About this task -
Exclude the pictures, then copy word for word the lines running from the beginning of the records through the line with "You are a GUI".

--- START ---

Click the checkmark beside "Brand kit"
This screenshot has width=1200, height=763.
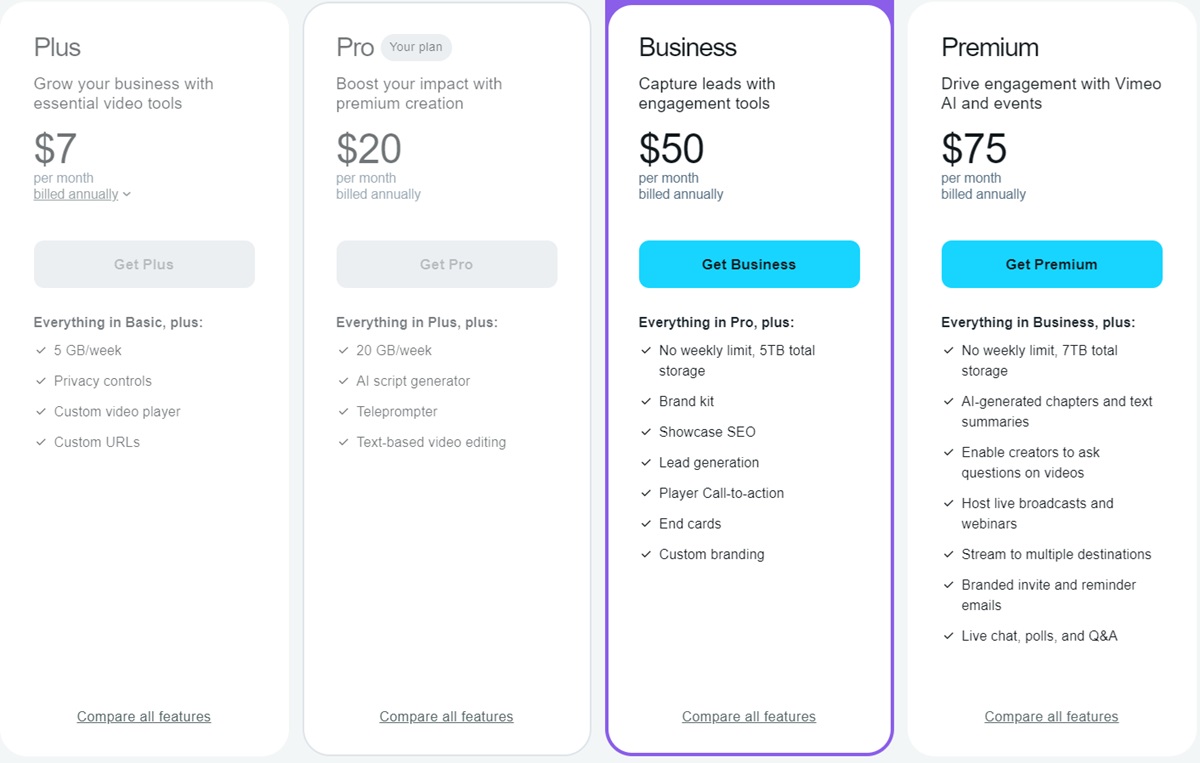click(646, 401)
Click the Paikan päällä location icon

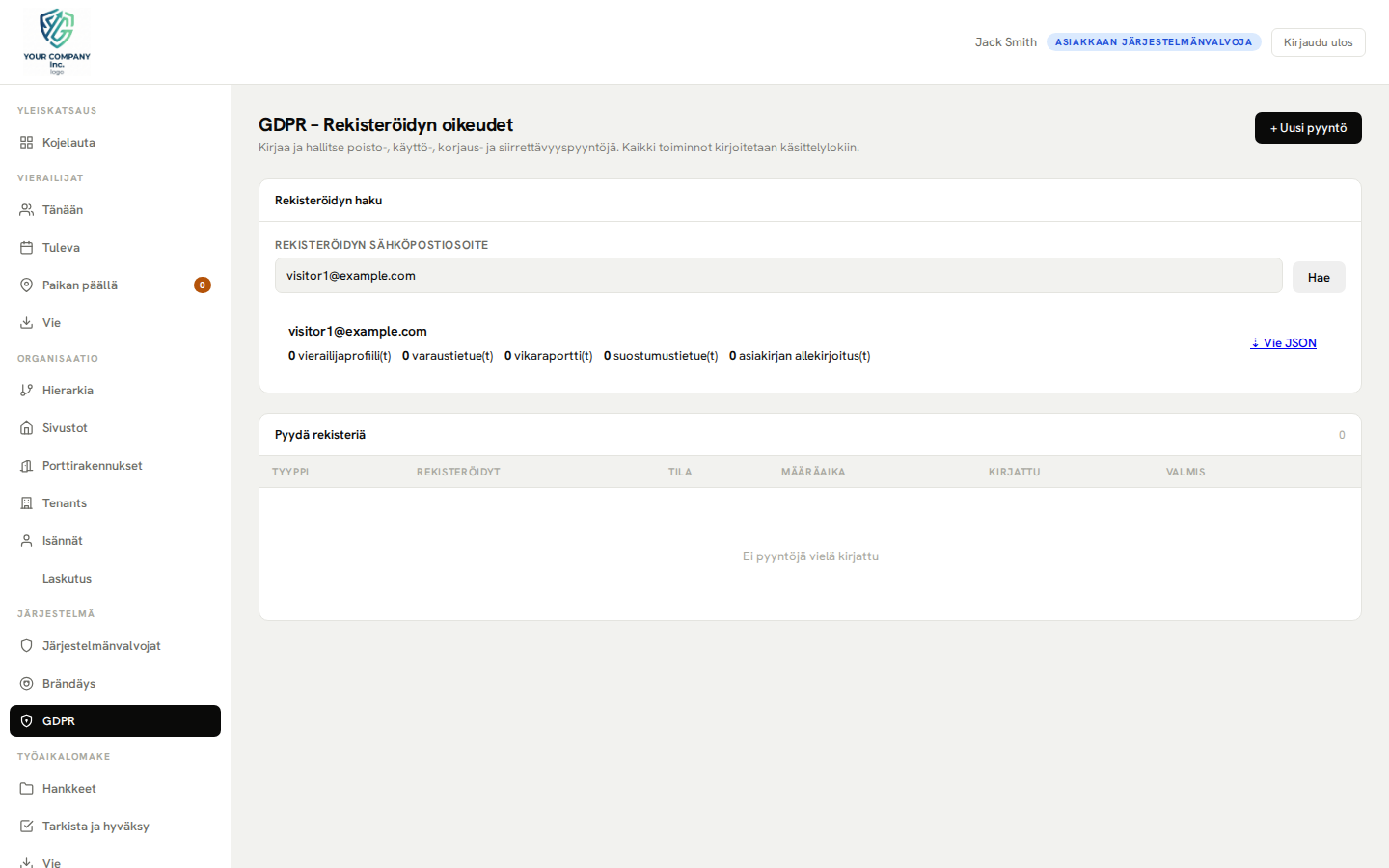pos(26,285)
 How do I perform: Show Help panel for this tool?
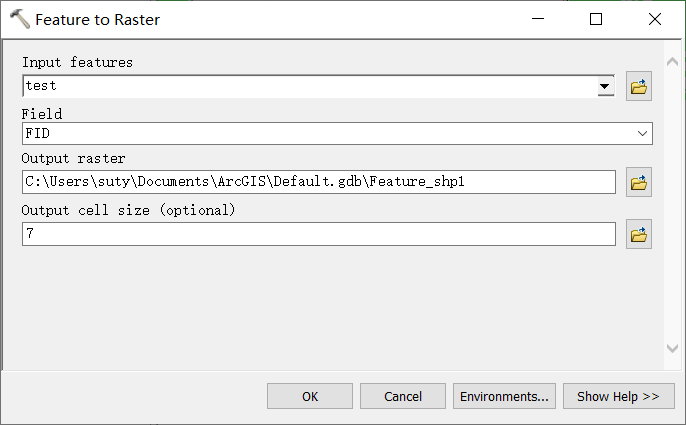(619, 396)
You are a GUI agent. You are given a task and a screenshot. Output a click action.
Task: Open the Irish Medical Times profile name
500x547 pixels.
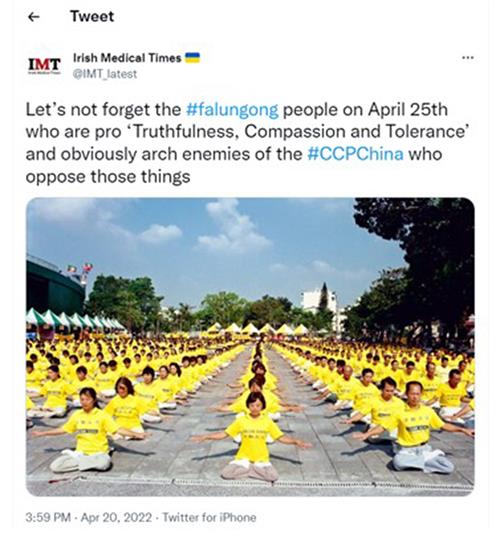point(127,58)
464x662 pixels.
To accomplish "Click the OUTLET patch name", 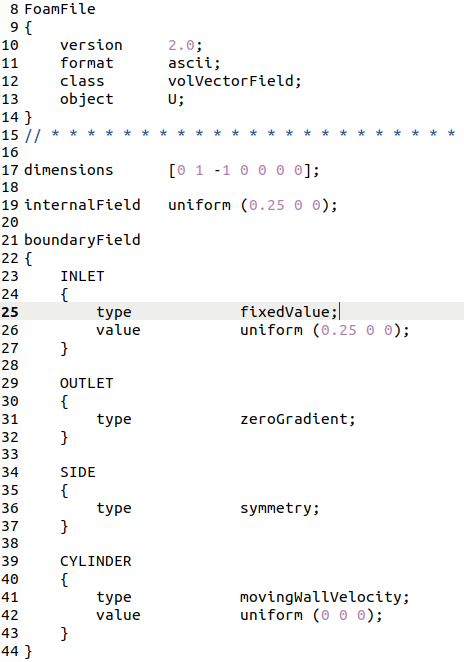I will pos(86,383).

--- END ---

Task solution -
Click the checkmark beside "Brand kit"
This screenshot has width=1200, height=763.
click(646, 401)
Click the Paikan päällä location icon

pos(26,285)
 How do I perform: Show Help panel for this tool?
(619, 396)
You are a GUI agent. You are given a task and a screenshot. Output a click action.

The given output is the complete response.